İsrail, Suriye’nin iç savaş sürecindeki karmaşadan yararlanarak, sık sık hava saldırıları gerçekleştirmekte. Bu saldırıların başlıca hedefi, İran destekli milis gruplarının ve Hizbullah’ın Suriye’deki varlığıdır. İsrail yetkilileri, bu grupların ülke ile sınır komşusu olan İsrail için bir tehdit oluşturduğunu savunuyor. Ancak bu durum, Suriye halkının büyük bir kısmının hayatını tehlikeye atmakta ve sivil altyapıya ciddi zararlar vermektedir. Keçeli, bu tür saldırıların, yalnızca askeri hedefleri değil, aynı zamanda masum insanları da etkilediğini belirterek uluslararası toplumun daha fazla sorumluluk alması gerektiğini vurguladı.
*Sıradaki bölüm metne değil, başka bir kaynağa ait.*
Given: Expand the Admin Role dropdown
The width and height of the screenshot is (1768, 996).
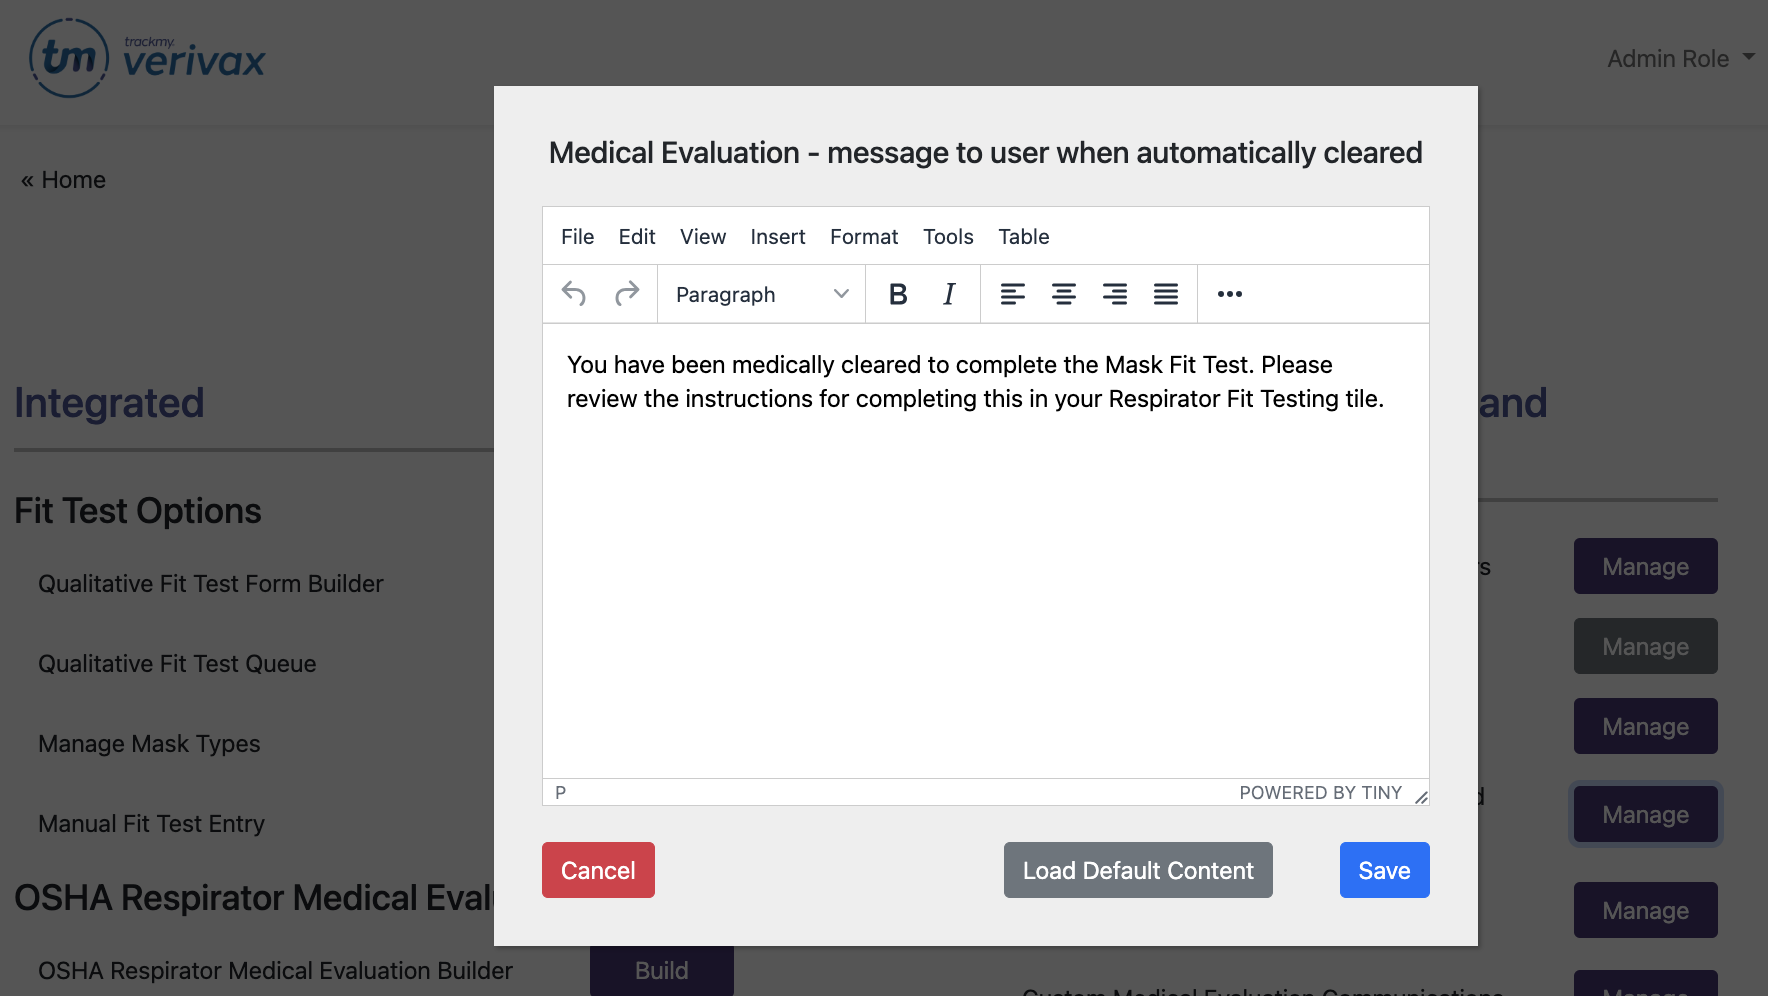Looking at the screenshot, I should (x=1680, y=59).
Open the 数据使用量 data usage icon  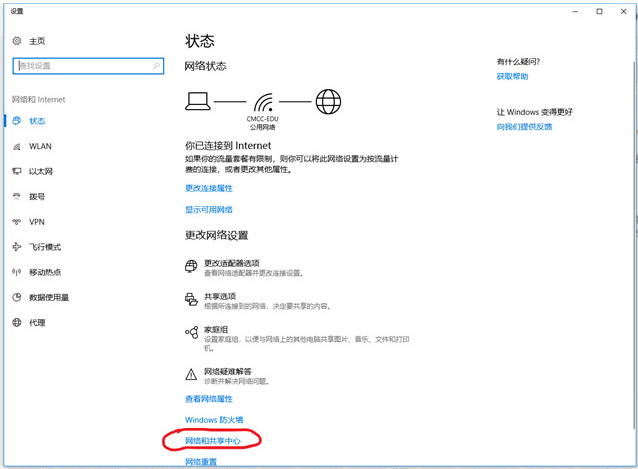tap(17, 297)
Keçeli’nin çağrılarından bir diğeri de, bölgedeki istikrar ve barış için diplomatik yolların önemini belirtmek oldu. Hava saldırıları yerine, tarafların masaya oturup, diyalog yoluyla sorunları çözmeleri gerektiği fikrini savunan Keçeli, uluslararası toplumun barışçıl çözümleri desteklemesini talep etti. Savaş, her zaman en son başvurulması gereken bir çaredir ve Suriye’nin mevcut durumunda, uluslararası toplumun bu tür eylemleri durdurma ve barış sağlama yolunda daha aktif bir rol oynaması gerekmektedir.
Sonuç olarak, İsrail’in Suriye üzerindeki hava saldırıları, yalnızca askeri bir strateji olarak değil, aynı zamanda insani bir kriz olarak da ele alınmalıdır. Keçeli, bunun durdurulması gerektiğinin altını çizerken, hepimizin barış ve huzur içinde yaşayabilmesi adına daha fazla çaba göstermemiz gerektiğini hatırlatıyor. Ülkelerin egemenlik haklarına saygı duyulmalı ve bölgedeki her bireyin yaşam hakkı korunmalıdır. Diplomasi, her zaman en iyi çözüm yoludur ve bu yolda atılacak adımlar, hem bölgede hem de dünyada kalıcı bir barış sağlamak açısından önem teşkil etmektedir.